→ What to do
For this listing, reproduce the line with "Image resolution: width=990", the line with "Exempt calculation value", and the lines between, exactly as they stand. Leave out pictures and all other lines.

--- Materials provided ---

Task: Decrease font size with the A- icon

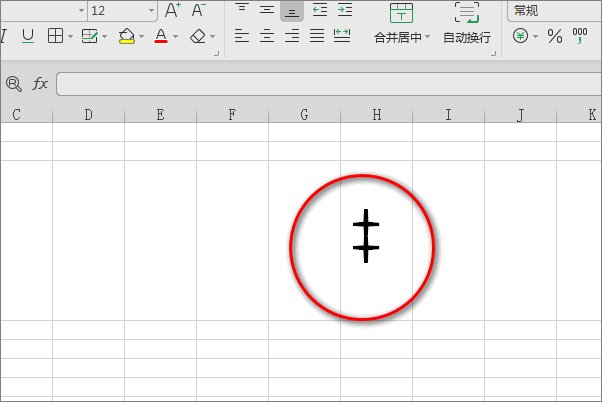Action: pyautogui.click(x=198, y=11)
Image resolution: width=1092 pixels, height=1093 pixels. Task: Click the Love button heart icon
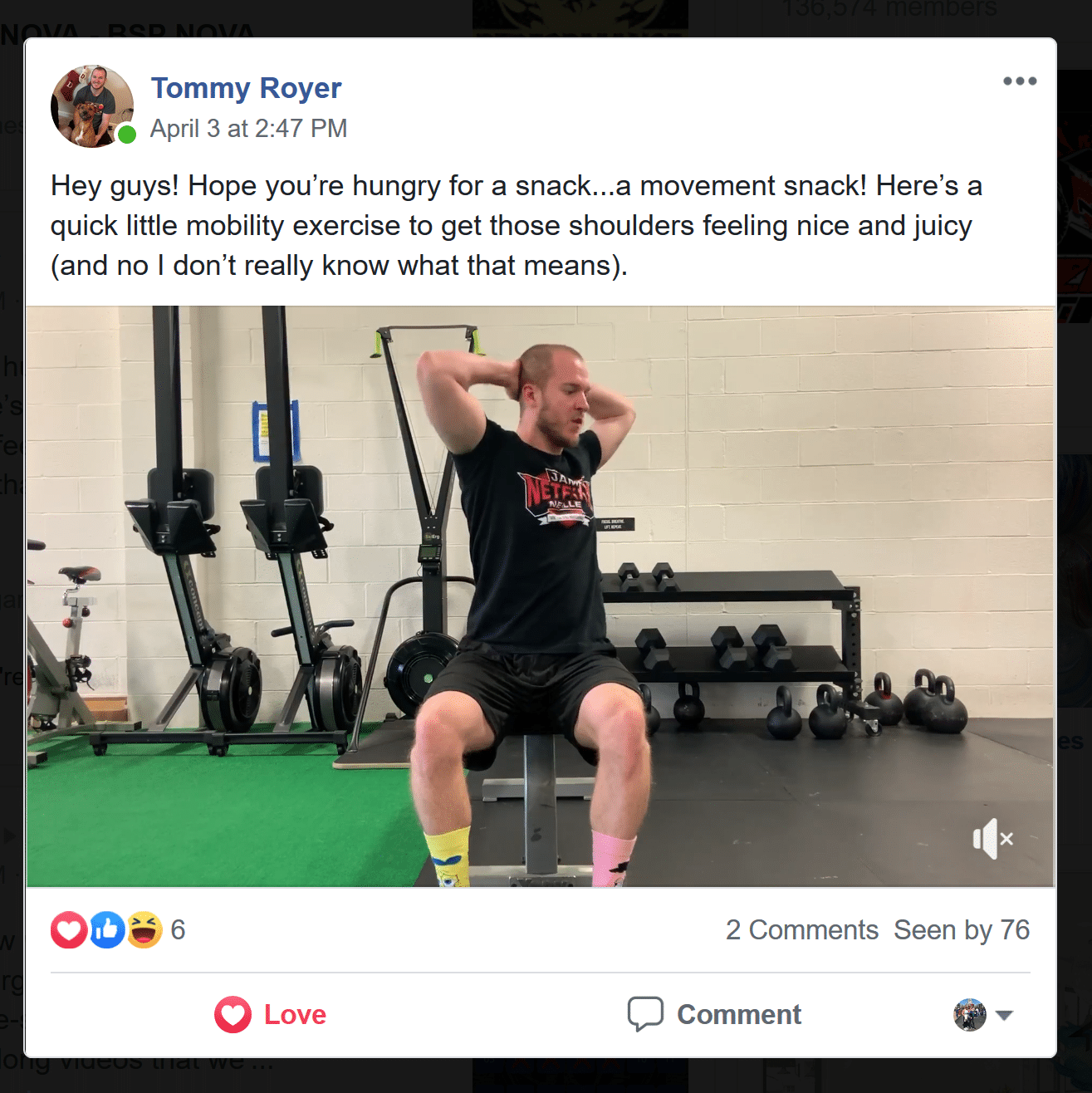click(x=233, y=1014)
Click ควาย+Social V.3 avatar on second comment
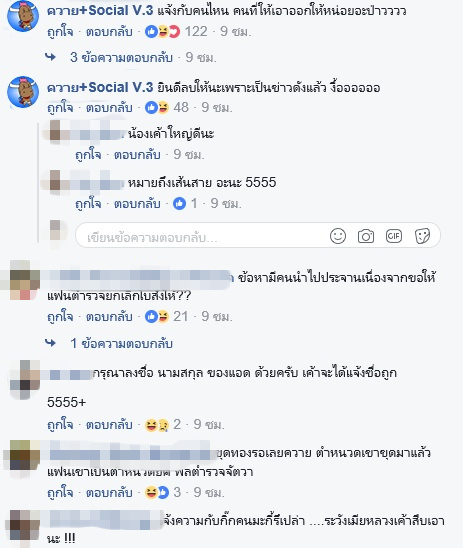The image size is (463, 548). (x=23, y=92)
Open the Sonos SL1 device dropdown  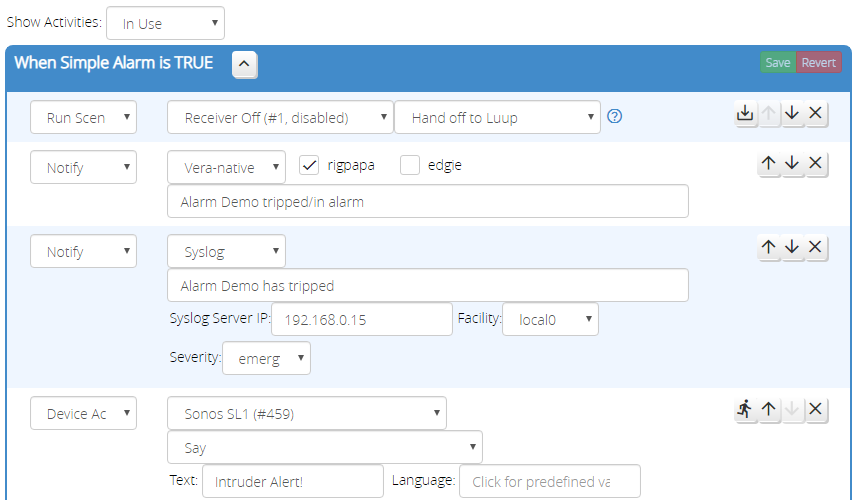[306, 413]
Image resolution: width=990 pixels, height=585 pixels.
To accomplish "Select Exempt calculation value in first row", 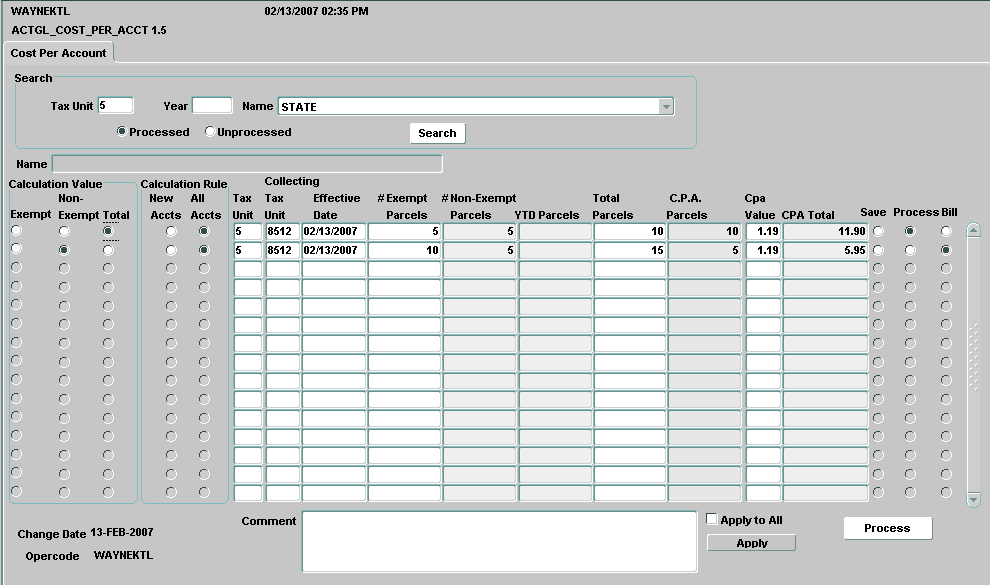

---
--- Materials provided ---

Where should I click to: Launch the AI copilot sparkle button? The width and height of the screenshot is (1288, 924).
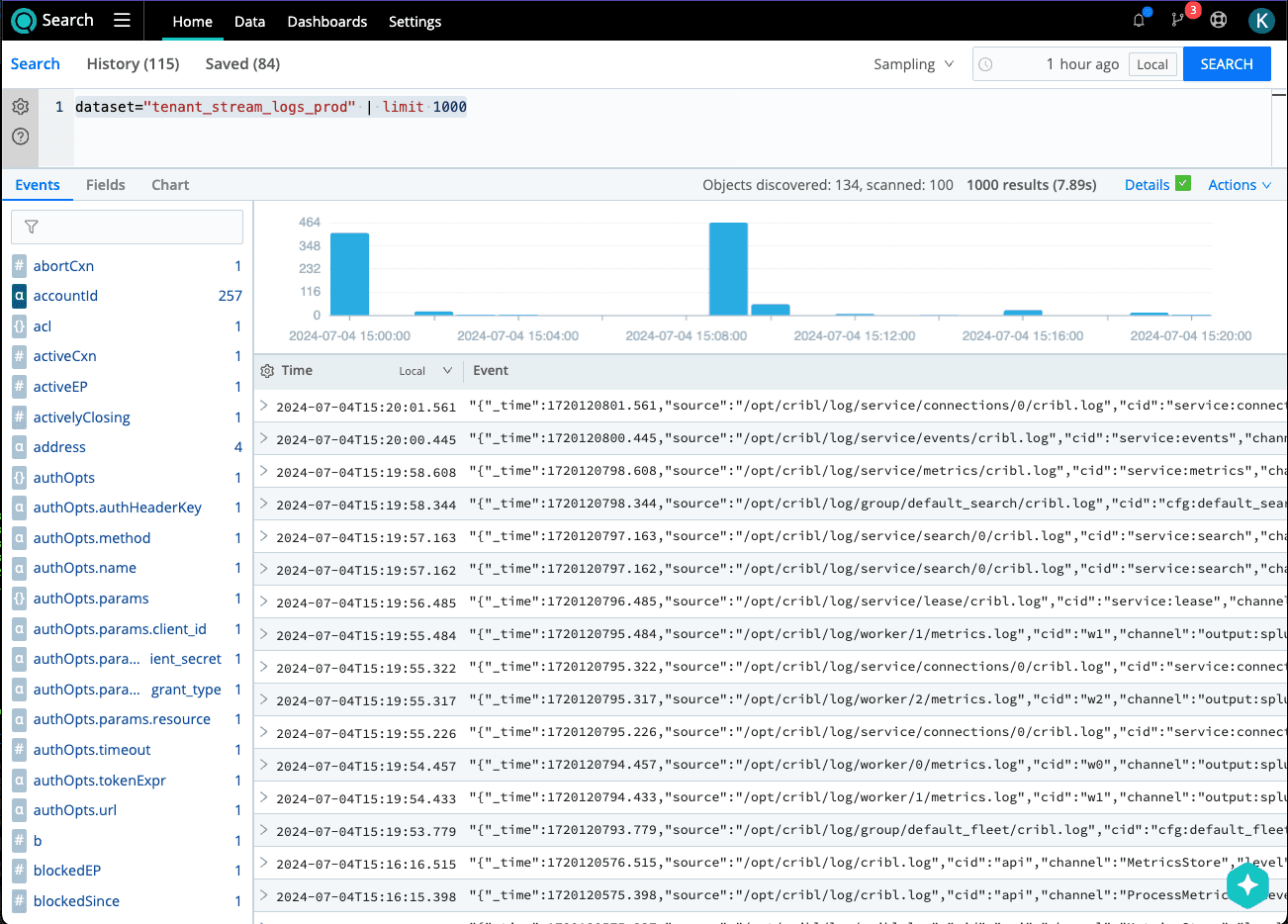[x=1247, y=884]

---
--- Materials provided ---

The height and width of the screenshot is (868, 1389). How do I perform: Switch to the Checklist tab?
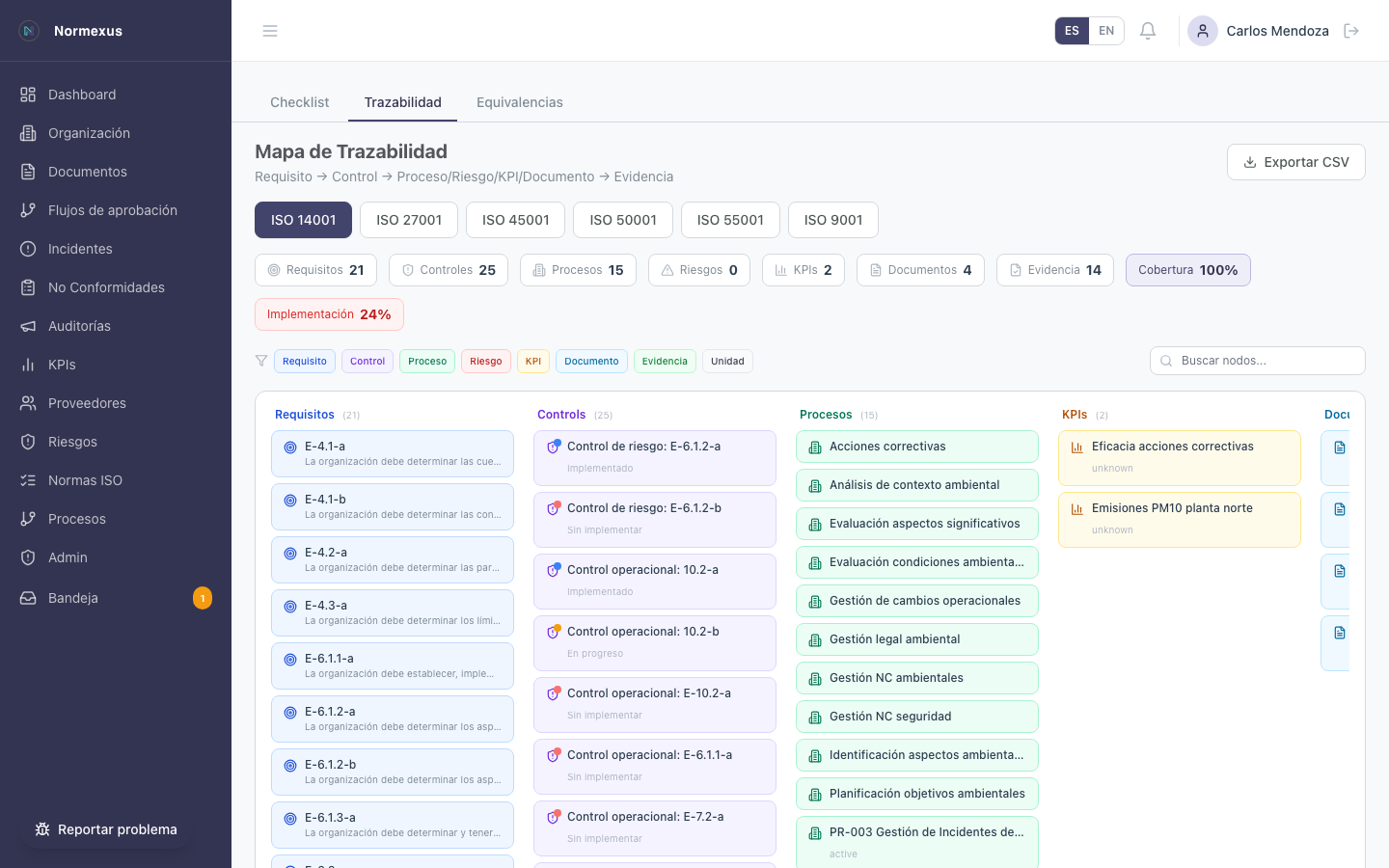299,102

---

→ Exercise output
Image resolution: width=990 pixels, height=585 pixels.
To accomplish "Select Exempt calculation value in first row", 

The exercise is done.